I have family there, a run-down old mill town though memorably, my brother after going on a cruise, compared it to Palermo. So you can imagine how shit Palermo is - never been there but it made me laugh.

Bemusedandconfusedagain · 07/09/2024 00:29

I had occasional pangs, despite it only being my parents left there and none of my friends. It intensified once I had kids, and a few years ago I moved back after twenty years in London. I love it. It feels like home.

ginandheels · 07/09/2024 00:40

No. I am fond of it for brief and occasional visits to family but it is a significant journey to make. This is home now. I remember feeling acutely claustrophobic as a teenager and never went back for more than a few days after I left for university. I always, always knew I would need to escape from a very young age. It always felt small and suffocating. I wanted more. I was 💯 right - and 40 years later am grateful to my younger self for for having the presence of mind to do it when many around me stayed.

Occasionally I have an anxiety dream that I have to move back. If I think about it too hard in my waking moments it makes me feel anxious too.

My life now is so different to the life I lived growing up that I genuinely couldn’t go back. Career, lifestyle, the sheer variety of people/places/culture, amenities, education, healthcare, hobbies, social life, There are so many daily joys and opportunities here that couldn’t and wouldn’t be replicated there.

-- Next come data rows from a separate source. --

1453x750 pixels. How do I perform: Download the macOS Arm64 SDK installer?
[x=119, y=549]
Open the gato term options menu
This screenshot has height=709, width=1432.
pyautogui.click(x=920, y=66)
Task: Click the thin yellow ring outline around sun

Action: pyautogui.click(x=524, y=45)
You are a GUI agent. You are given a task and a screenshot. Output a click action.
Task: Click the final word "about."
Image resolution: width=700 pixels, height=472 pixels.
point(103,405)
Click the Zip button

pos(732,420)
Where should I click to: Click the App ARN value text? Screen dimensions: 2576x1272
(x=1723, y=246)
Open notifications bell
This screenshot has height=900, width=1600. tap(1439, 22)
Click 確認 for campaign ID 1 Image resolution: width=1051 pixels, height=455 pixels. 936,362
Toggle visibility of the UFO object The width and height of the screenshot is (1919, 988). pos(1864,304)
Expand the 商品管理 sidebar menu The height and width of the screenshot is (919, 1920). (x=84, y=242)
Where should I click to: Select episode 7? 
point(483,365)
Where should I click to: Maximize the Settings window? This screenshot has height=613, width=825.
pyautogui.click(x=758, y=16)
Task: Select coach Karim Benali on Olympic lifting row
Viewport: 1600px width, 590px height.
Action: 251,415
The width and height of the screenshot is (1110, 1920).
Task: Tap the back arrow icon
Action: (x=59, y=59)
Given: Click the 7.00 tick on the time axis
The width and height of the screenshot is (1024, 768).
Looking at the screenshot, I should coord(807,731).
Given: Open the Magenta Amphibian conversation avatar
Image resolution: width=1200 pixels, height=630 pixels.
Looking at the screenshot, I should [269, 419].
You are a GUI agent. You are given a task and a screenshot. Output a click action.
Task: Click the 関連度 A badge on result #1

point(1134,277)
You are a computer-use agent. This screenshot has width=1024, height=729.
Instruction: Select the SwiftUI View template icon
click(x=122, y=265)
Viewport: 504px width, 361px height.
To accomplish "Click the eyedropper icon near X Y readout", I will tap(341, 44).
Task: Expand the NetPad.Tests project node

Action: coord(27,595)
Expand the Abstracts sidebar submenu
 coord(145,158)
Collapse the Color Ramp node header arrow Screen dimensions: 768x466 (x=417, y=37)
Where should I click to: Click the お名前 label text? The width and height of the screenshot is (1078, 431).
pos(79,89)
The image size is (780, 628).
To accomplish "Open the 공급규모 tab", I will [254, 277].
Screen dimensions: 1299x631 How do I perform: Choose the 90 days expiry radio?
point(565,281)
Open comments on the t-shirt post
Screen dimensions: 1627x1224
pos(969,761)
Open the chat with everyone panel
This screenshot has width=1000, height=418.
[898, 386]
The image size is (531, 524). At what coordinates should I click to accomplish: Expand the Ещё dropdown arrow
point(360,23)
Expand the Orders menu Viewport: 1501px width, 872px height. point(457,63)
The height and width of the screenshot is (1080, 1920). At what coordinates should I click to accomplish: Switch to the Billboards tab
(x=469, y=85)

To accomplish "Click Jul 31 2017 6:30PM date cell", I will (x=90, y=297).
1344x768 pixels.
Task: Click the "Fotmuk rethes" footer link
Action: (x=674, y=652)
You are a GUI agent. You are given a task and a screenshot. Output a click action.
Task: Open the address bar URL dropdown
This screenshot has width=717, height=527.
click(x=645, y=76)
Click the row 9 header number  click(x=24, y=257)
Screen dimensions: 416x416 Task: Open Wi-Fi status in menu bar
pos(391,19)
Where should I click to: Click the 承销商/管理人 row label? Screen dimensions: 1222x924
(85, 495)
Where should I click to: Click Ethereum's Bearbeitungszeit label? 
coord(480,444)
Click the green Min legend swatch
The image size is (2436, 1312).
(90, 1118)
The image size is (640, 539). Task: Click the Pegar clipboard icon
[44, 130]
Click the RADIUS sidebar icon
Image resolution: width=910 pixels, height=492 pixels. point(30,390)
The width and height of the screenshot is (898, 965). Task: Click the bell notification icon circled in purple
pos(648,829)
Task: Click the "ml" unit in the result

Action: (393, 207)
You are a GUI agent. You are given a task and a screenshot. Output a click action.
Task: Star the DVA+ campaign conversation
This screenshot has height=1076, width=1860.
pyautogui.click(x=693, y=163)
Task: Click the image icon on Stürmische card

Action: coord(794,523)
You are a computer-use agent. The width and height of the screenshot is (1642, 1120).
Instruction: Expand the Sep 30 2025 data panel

Elphamouche · 07/09/2024 00:43

Yep. We moved out two years ago as we couldn’t afford to buy there. We are desperate to move back. Only 20 minutes away but we hate where we are now.

LongTimeReading · 07/09/2024 00:50

I don't think anyone can guarantee anyone else will feel the same...I couldn't wait to get away from the area I grew up in, and at 18 was able to move away. I moved to another part of the city, had a whole life there of my own away from my parents...then inexplicably sold up & moved a mile away from where my parents live. I never thought I'd see the day.

The whole time I was there, I was kicking myself for moving, yet loved the house I was in and had spent a lot of money on it, so didn't wish to move. Added to which, all my work was local. In hindsight, I should never have bought a house that was located where it was, but I fell in love with it at first sight.

After about seven years, fate eventually intervened, by sending me some appalling neighbours, which meant I had no qualms about moving. I was torn between moving to a much better part of the same district, or moving back to the area across the city, where I felt I'd carved a life for myself when I was a late teen.

I went for the latter, but the problem was I couldn't afford a house there (I'd had a flat before, and even they had rocketed in price), so went a few miles further out, and from the day I got the keys I hated everything about it, not least because all that I now knew and needed was the other side of the city. Within weeks we decided to move - 12 months later we'd sold and moved to the better part of the area I grew up in. Only due to the costs involved we settled on a maisonette, which has not gone up in price like the houses have.

It's been well over 20 years since I first moved back to this area - I still can't believe I ever did, and I am by no means in love with it (plus I still have all the horrible memories of growing up here) but it's where I feel safe, and above all, I know the area well. The older I get, the more I fear having to move to a place I don't know.

Regrets? Plenty. My only advice to you OP would be to make sure you have your reason "why?" and that you crunch the numbers properly.